Rem Koolhaas founded the Office for Metropolitan Architecture (OMA) in 1975 together with Elia and Zoe Zenghelis and Madelon Vriesendorp. He graduated from the Architectural Association School of Architecture in London and in 1978 published Delirious New York: A Retroactive Manifesto for Manhattan. His 1995 book S,M,L,XL summarizes the work of OMA in “a novel about architecture.” His built work includes the Garage Museum of Contemporary Art in Moscow (2015); Fondazione Prada in Milan (2015); the headquarters for China Central Television (CCTV) in Beijing (2012); Casa da Música in Porto, Portugal (2005); Seattle Central Library (2004); and the Embassy of the Netherlands in Berlin (2003). Current projects include the Qatar Foundation headquarters, Qatar National Library, Taipei Performing Arts Center, a new building for Axel Springer in Berlin, and Factory in Manchester. Koolhaas is a professor at Harvard University and in 2014 was the director of the 14th Venice Architecture Biennale, entitled Fundamentals.

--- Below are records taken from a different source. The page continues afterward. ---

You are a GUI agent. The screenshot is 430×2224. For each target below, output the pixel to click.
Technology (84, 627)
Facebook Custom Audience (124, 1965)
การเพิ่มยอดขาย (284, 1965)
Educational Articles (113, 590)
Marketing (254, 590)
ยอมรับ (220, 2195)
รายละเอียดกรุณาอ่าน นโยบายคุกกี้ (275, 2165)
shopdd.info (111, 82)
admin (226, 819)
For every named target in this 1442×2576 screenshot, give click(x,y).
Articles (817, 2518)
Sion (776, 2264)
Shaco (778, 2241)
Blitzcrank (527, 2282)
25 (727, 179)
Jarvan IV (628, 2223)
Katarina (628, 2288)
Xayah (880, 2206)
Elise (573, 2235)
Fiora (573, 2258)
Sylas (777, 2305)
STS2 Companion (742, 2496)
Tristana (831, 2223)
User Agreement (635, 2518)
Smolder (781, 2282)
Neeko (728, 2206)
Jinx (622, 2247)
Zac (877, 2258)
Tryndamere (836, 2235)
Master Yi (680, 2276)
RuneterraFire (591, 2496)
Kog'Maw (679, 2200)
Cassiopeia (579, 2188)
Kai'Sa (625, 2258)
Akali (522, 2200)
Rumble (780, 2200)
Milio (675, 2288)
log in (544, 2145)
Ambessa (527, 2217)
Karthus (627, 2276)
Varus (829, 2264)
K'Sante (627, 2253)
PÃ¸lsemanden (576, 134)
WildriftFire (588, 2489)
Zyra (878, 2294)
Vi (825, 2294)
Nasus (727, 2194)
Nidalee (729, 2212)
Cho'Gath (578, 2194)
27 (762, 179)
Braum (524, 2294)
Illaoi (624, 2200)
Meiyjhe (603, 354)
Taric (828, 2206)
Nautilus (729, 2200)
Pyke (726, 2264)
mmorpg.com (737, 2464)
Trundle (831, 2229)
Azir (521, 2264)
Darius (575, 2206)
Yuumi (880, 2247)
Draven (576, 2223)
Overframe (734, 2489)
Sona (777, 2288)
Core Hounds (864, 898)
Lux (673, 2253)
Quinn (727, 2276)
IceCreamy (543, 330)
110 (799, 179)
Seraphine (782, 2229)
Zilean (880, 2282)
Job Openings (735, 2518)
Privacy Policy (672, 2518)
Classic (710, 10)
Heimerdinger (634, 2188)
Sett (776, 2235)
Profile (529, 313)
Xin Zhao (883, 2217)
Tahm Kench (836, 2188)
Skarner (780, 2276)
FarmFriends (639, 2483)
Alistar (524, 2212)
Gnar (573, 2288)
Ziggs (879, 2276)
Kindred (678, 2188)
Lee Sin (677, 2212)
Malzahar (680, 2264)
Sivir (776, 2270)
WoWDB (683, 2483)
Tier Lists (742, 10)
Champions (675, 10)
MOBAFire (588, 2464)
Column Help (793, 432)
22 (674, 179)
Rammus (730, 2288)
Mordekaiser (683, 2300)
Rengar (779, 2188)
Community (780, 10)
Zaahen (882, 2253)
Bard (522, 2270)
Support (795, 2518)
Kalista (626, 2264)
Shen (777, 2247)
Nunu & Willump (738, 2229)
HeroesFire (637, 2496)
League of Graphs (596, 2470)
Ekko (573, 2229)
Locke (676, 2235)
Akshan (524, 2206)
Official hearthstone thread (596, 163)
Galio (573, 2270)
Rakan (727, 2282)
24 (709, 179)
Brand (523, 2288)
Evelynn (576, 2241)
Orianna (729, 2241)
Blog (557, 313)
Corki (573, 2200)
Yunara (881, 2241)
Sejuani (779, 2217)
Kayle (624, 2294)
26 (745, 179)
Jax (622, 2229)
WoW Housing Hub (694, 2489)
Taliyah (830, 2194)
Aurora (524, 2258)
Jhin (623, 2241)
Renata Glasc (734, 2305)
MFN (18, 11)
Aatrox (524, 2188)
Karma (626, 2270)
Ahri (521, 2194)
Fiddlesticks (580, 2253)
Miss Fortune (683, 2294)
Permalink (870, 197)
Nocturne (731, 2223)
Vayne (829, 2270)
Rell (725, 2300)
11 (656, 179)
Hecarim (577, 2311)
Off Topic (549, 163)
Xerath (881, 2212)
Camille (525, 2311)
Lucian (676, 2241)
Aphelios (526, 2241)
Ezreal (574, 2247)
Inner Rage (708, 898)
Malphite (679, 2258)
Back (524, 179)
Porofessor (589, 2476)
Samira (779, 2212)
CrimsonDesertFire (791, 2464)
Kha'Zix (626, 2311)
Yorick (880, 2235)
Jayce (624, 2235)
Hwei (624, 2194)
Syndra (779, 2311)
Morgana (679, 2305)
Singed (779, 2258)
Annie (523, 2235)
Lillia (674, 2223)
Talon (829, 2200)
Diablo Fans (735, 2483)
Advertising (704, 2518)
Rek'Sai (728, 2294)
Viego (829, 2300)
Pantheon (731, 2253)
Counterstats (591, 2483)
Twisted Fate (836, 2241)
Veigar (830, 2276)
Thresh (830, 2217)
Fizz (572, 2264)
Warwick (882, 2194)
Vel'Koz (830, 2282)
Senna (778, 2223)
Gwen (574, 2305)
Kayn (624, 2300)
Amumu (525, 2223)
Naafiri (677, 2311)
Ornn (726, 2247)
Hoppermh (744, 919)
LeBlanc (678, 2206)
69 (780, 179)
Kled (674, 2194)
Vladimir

Troy Conrad Therrien has been curator, architecture and digital initiatives at the Guggenheim since 2014. Initially trained as a computer engineer, and later in architecture design, history, and theory, Therrien has held positions as an architect, creative technologist, innovation consultant, and scholar. He organized the museum’s first ever online exhibition, Åzone Futures Market, jointly organized Architecture Effects (2018–19) in Bilbao, and is organizing the forthcoming Countryside: Future of the World with Rem Koolhaas/AMO, opening in New York in early 2020. Therrien is also an adjunct professor of architecture at the Columbia University Graduate School of Architecture, Planning and Preservation, where he cofounded the Architecture Online Lab and was the founding director of The Energy Issue. His current research focuses on the relationship between architecture, magic, deep history, and contemporary technology through a curatorial practice that blends traditional exhibitions with experimental forms of programming and research. He received an master’s in architecture history and theory from the Architectural Association in London, an master’s of architecture from Columbia University, where he received the American Institute of Architects Medal, and a bachelor’s in computer engineering from the University of British Columbia.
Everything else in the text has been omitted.